- **What to produce**: Each line below that includes "agent" counts once; report the total and nothing more.

- **Data shown**:
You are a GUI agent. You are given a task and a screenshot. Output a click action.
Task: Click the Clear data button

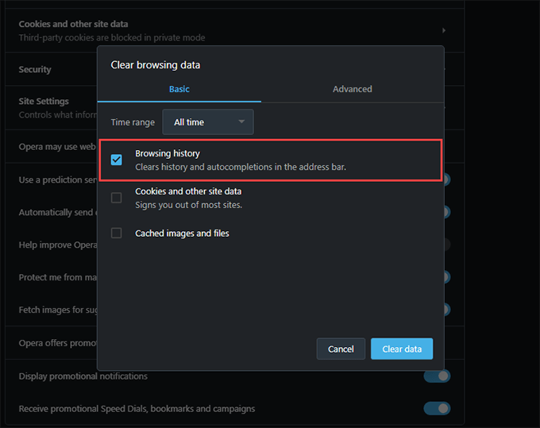(401, 349)
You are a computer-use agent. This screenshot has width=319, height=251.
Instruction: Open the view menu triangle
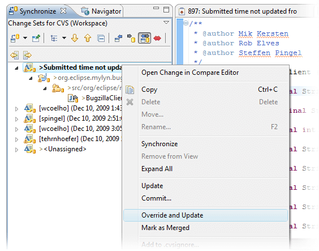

- **Task answer**: 2